Forêt: un consensus contre le livre vert se dégage dans l'industrie
Après avoir sondé une bonne partie des membres de l'Association des industries forestières du Québec (AIFQ), Guy Chevrette, qui en est le président-directeur général, voit déjà un large consensus se dégager contre plusieurs mesures du livre vert sur la forêt présenté à la mi-février par Claude Béchard, ministre des Ressources naturelles et de la Faune.
Au cours d'une réunion des membres de l'AIFQ qui aura lieu à Québec le 14 mars, M. Chevrette soumettra à l'assemblée un certain nombre de propositions, notamment celle de confier à une firme spécialisée le mandat d'effectuer une étude d'impact sur ce que donnerait l'application de ce livre vert. Selon le p-d.g., ce document comprend certaines mesures qui n'ont fait l'objet d'aucune entente lors du Sommet l'avenir de la forêt tenu en décembre dernier, un sommet qui s'était terminé dans la plus grande harmonie et dont le ministre Béchard s'était engagé à respecter les conclusions. «Appliqué tel quel, ce livre vert n'est pas viable», affirme M. Chevrette.Il reproche au livre vert de proposer la fixation d'un prix plancher pour le bois venant de la forêt publique qui tiendrait compte des interventions d'aménagement forestier, des coûts de protection des forêts, du coût de fonctionnement du bureau de mise en marché et qui prévoirait une marge de profit pour les entreprises d'aménagement. Les compagnies acheteuses, constate M. Chevrette, n'auraient aucun contrôle sur le transport du bois pour le sortir de la forêt et aucun contrôle sur les coûts sur les activités en forêt. «Qui établirait la marge de profit des entreprises d'aménagement? Nous sommes contre le prix plancher, chacun doit assumer ses risques», poursuit-il.

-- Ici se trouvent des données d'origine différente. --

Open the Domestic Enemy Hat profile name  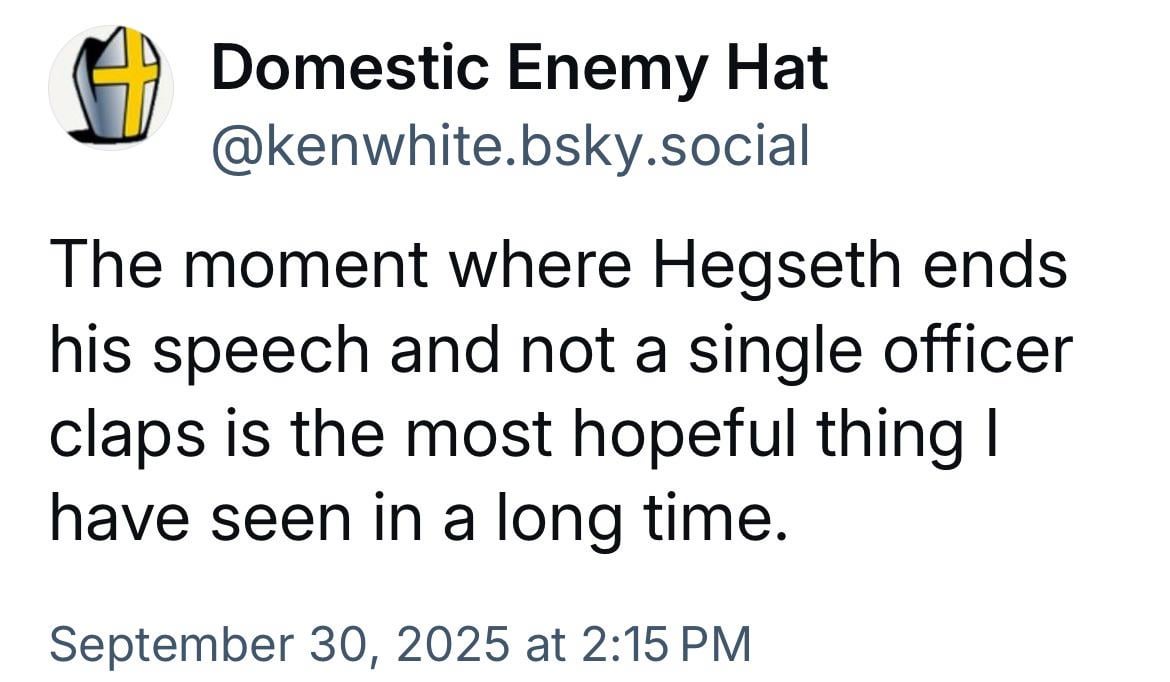click(519, 68)
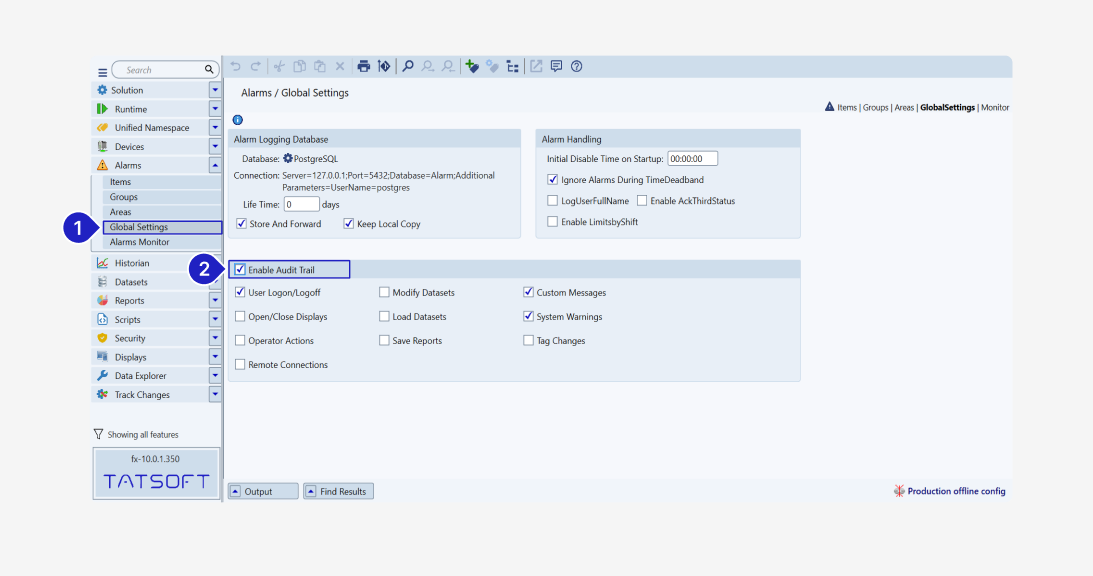Click the Find magnifier icon in the toolbar

[408, 67]
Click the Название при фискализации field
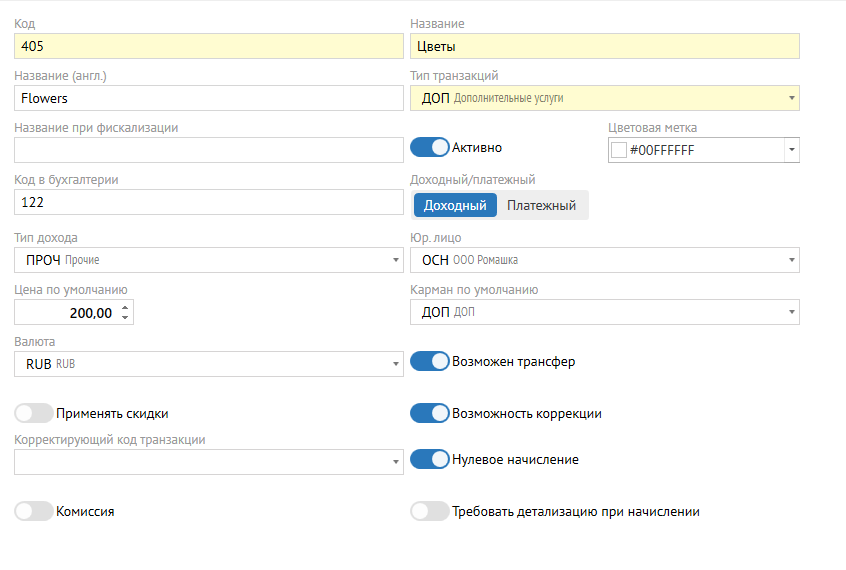This screenshot has height=570, width=846. pos(208,150)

Selon lui, il faudrait laisser le marché libre, ce qui aurait pour effet d'aider à la rationalisation de l'industrie du sciage. Certaines scieries disparaîtraient, mais une fois la rationalisation effectuée, les prix se stabiliseraient pour se situer au niveau du prix mondial, pense M. Chevrette, en ajoutant par ailleurs que le modèle contenu dans le livre vert, c'est-à-dire de lier les contrats d'approvisionnement en bois aux usines plutôt qu'aux entreprises, a pour effet d'empêcher les fusions et les entreprises conjointes, lesquelles seraient nécessaires dans plusieurs cas pour assurer la survie des scieries.
À peu près dans toutes les régions forestières du Québec, la consolidation n'est pas terminée et, dans certains cas, elle n'est même pas commencée. M. Chevrette affirme qu'il y a des usines de sciage qui fonctionnent à 40 ou 45 % de leur capacité. Pour l'ensemble de l'industrie du sciage au Québec, le taux serait inférieur à 70 %. Il s'élève aussi contre l'idée d'une Bourse du bois où serait négocié 25 % du bois et dont le prix servirait de base pour les compagnies qui auraient un droit de premier preneur sur 75 % du volume qu'elles détenaient auparavant. Il pourrait y avoir là un effet pervers, certains cherchant à faire grimper le prix sur la Bourse des 25 %, afin de nuire. «Si la forêt privée était mise avec le 25 %, on ne s'opposerait pas», ajoute le p-d.g.. Bref, M. Chevrette pense qu'il faut un meilleur encadrement des coûts et une définition plus précise des pouvoirs au niveau local.